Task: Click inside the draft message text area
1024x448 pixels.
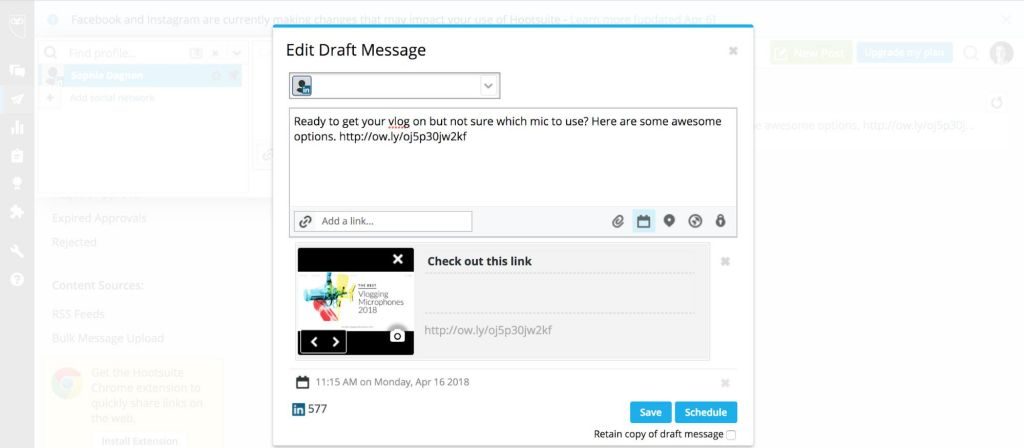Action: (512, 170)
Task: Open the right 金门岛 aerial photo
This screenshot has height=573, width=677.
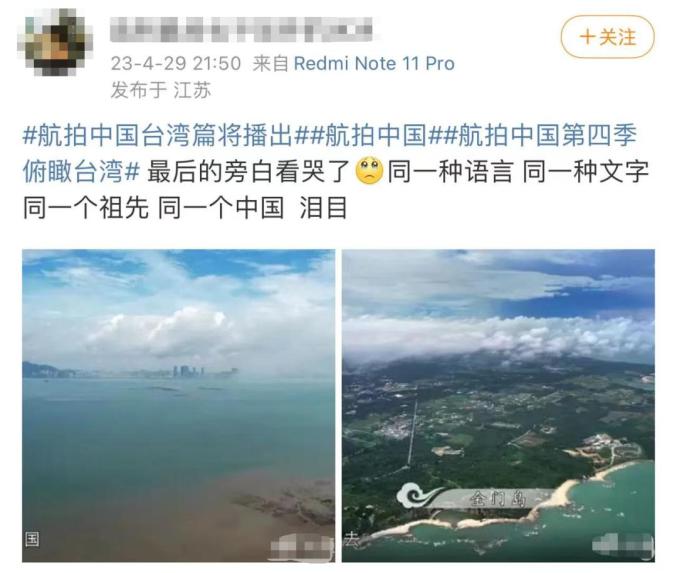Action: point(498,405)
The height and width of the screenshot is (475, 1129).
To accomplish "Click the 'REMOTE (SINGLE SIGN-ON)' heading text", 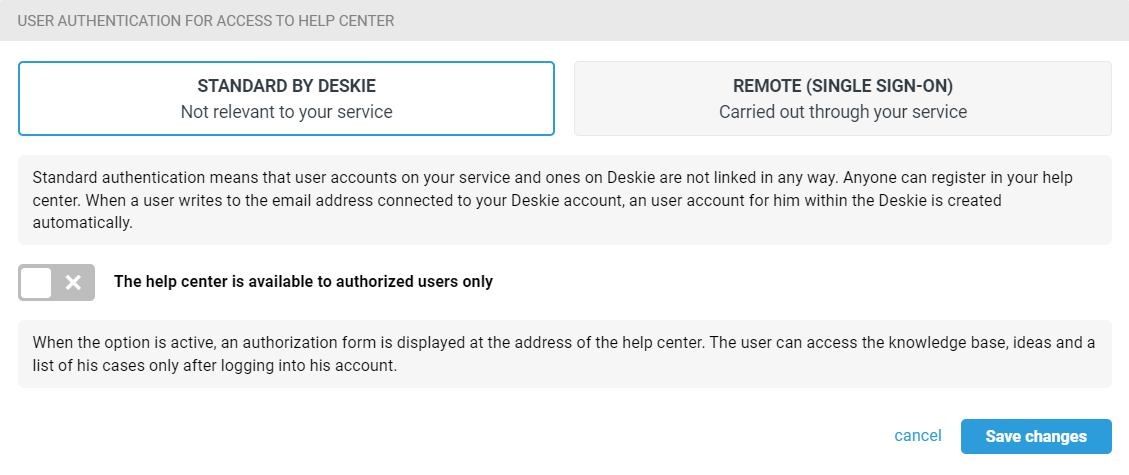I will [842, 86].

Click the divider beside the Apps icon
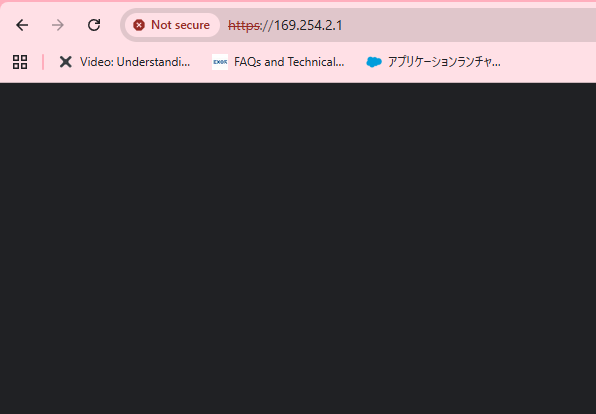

Given exercise: Rewrite the rows from the very first line through the line containing "Action: point(498,405)", putting "reply" wherever "draft" appears and keeping every other detail the same. Leave the pictures out.

Output for this exercise:
Task: Click inside the reply message text area
1024x448 pixels.
Action: (512, 170)
Task: Open the right 金门岛 aerial photo
This screenshot has height=573, width=677.
Action: point(498,405)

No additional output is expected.